The tough stock market conditions of the last one-and-a-half years have showed on the performance of investment banks. ENAM Securities is no different. While the company was awaiting clearance from the banking regulator, the Reserve Bank of India, to merge with Axis Bank, its ranking slipped several notches in the league table. The company has recently received a go-ahead from the apex bank.

However, during this period, it has scored on the fees’ front, which is good, given that the competition is so intense and investment banking fees are one of the lowest, globally.

According to data from Bloomberg, the Mumbai-based investment bank’s ranking has slipped from four and three for calendar year 2009 and 2010, respectively, to 10 in 2011 and is at 12 for the current year as on May 2.

 

“We do not think it is appropriate for us to comment on league table rankings.

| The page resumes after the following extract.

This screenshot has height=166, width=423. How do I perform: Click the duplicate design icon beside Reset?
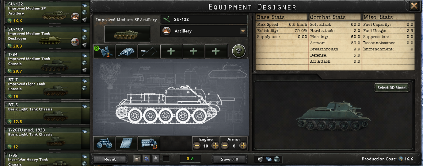(x=137, y=159)
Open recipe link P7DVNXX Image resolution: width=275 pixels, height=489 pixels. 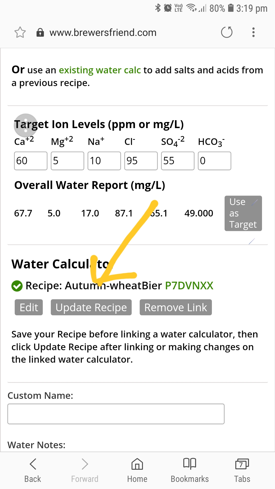click(x=189, y=286)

However, we believe that ENAM continues to enjoy a very strong equity capital markets and merger and acquisition franchise in the country,” said the official spokesperson at Axis Bank.

League table rankings or quantum of funds raised enhances the prospects of an investment bank for getting future mandates. Some issuances, especially large-sized, have league table rankings as one of the criteria for shortlisting bankers.

For the 18-month period since the Axis Deal was announced, ENAM has accounted for just Rs 2,028 crore, or 2.9 per cent of the total Rs 69,500 crore raised by India Inc. If one has to compare its performance for the preceding 18-month period, it accounted for Rs 12,437 crore or 8.7 per cent of the total of Rs 1,42,900 crore raised from domestic equities.

On the positive side, however, Enam’s fees have improved to 2.81 per cent from 1.2 per cent for the period in comparison. Typically, investment banks charge higher percentage of fees for small-sized issuances.

To be sure, in the past 18 months, overall fund raising activity has more than halved due to the weak secondary market conditions.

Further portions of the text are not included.